Située ente 200 et 300 km de la mer, la Vienne aval constitue un secteur attractif pour l’anguille. A la station de comptage de Châtellerault, les comptages d’anguillettes en migration de montaison vers les zones de croissance ont évolué très positivement depuis 2016, jusqu’à atteindre 17 500 individus en 2021. Ceux-ci sont notamment imputables au meilleur recrutement en anguillettes observé en 2013 sur la Loire et aux augmentations successives du front des individus de moins de 30 cm qui ont suivi en 2016 et 2019.

Les connaissances acquises sur le bassin de la Loire montrent que les anguilles dévalent, à ce niveau du bassin, à l’âge de 6 à 7 ans, soit entre 3 et 4 ans après leur passage en montaison à Châtellerault. Ainsi, les dévalaisons de ces anguilles ont démarré dès 2021 et seront importantes de 2024 à 2025.

La Vienne de sa confluence avec la Loire jusqu’à l’ouvrage de Chardes est classée pour la continuité écologique au titre de l’article L.214-17 du Code de l’environnement en liste 2 (anguille, saumon atlantique, truite de mer, grande alose, lamproie marine et espèces holobiotiques). Ce secteur de la Vienne est également inclus dans la ZAP anguille et les ouvrages sont listés en tant qu’Ouvrages à Enjeux Essentiels du PLAGEPOMI Loire, Sèvre niortaise et côtiers vendéens.

Trois usines hydroélectriques sur quatre, situées entre le complexe infranchissable de l’Isle-Jourdain et la confluence avec la Creuse, ne sont pas équipées de systèmes permettant l’évitement des turbines à la dévalaison ou de turbines ichtyo compatibles. La modélisation réalisée par Briand et al. (2015) montre que ces trois usines figurent parmi les dix plus impactantes du bassin de la Loire au regard de la dévalaison des anguilles en rapport avec la production amont. L’usine de Châtellerault entraîne la plus forte mortalité du bassin de la Loire.
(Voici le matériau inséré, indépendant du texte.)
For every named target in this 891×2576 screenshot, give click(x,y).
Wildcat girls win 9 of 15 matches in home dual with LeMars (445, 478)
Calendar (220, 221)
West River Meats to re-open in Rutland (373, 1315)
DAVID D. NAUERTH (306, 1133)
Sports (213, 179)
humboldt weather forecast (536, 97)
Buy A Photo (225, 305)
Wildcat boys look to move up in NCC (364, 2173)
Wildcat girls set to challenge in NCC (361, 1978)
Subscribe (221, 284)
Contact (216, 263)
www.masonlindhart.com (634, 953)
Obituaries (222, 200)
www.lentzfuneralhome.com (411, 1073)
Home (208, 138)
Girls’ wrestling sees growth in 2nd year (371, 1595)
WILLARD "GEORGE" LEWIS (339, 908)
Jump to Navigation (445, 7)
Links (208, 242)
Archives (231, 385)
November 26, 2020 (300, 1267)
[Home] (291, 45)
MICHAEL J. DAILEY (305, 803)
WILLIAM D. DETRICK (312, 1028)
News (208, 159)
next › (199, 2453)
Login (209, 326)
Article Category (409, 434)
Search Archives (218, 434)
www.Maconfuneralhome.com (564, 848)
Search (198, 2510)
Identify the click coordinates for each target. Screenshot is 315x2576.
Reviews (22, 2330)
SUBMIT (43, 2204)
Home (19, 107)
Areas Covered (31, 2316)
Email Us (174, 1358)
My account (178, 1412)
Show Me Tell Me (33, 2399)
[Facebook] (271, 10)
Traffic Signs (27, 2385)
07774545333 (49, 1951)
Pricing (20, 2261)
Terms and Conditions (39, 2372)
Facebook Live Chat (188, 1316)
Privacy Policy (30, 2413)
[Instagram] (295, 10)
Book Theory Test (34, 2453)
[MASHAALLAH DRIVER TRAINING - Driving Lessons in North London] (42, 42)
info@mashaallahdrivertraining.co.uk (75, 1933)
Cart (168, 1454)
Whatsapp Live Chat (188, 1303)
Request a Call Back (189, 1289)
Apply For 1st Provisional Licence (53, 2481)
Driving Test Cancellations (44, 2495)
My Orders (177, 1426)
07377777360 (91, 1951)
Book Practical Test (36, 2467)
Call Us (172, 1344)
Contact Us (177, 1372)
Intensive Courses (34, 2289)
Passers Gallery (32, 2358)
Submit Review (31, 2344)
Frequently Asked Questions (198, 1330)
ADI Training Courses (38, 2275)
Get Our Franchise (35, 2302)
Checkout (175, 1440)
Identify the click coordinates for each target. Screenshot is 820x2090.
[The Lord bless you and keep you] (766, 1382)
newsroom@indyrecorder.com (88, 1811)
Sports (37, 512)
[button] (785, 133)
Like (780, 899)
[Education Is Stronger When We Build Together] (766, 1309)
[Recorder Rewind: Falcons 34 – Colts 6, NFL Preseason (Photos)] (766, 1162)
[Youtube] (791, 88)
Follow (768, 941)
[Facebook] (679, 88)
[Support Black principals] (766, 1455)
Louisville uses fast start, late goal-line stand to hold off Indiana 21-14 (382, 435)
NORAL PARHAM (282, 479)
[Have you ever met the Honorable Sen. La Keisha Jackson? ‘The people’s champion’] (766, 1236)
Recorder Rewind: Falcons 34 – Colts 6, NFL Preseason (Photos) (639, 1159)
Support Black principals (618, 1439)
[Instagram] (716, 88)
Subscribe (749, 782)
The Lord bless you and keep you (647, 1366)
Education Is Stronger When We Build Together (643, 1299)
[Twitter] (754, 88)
Par ailleurs, la Vienne aval est colonisée par les géniteurs de lamproie marine et d’aloses, les juvéniles de ces espèces sont donc également concernés par les mortalités à la dévalaison dans les turbines.

Pour ces raisons, début 2021, LOGRAMI, appuyée par l’EPTB Vienne et l’OFB, a réalisé une démarche auprès de l’administration afin de demander que les enjeux anguille, mais aussi juvéniles de lamproie et d’aloses à la dévalaison, soient rapidement pris en compte et que la réglementation soit appliquée. L’objectif étant que les usines soient rapidement équipées afin de permettre la dévalaison des poissons migrateurs avec un minimum de perte.

L’urgence à agir et la prise en compte des durées nécessaires aux aménagements ont également poussé LOGRAMI a demandé des arrêts de turbinages temporaires d’urgence afin d’épargner un maximum d’anguilles en dévalaison dans l’attente des aménagements.  

Effectifs d’anguilles en montaison et situation des usines hydroélectriques sur la Vienne aval

Le 16 décembre dernier, trois arrêtés pour les trois usines ont été pris par la DDT de la Vienne pour une durée de trois ans, le temps de réaliser les aménagements, seule solution pérenne pour préserver les poissons migrateurs lors de leur dévalaison. Ils instituent un maximum de 5 arrêts temporaires de turbinage sur deux nuits consécutives durant la période de dévalaison des anguilles (octobre à mars). Les anguilles dévalant de nuit et lors de « coups d’eau », la règle de déclenchement des arrêts est basée sur une augmentation du débit moyen journalier par rapport aux débits des jours précédents.

L’augmentation du débit nécessaire au déclenchement des arrêts et la durée de ceux-ci sont différents de la proposition initiale de LOGRAMI. Nous établirons une comparaison de l’efficacité des mesures d’urgence et ferons un bilan à l’issue des premiers mois d’application de ces arrêtés.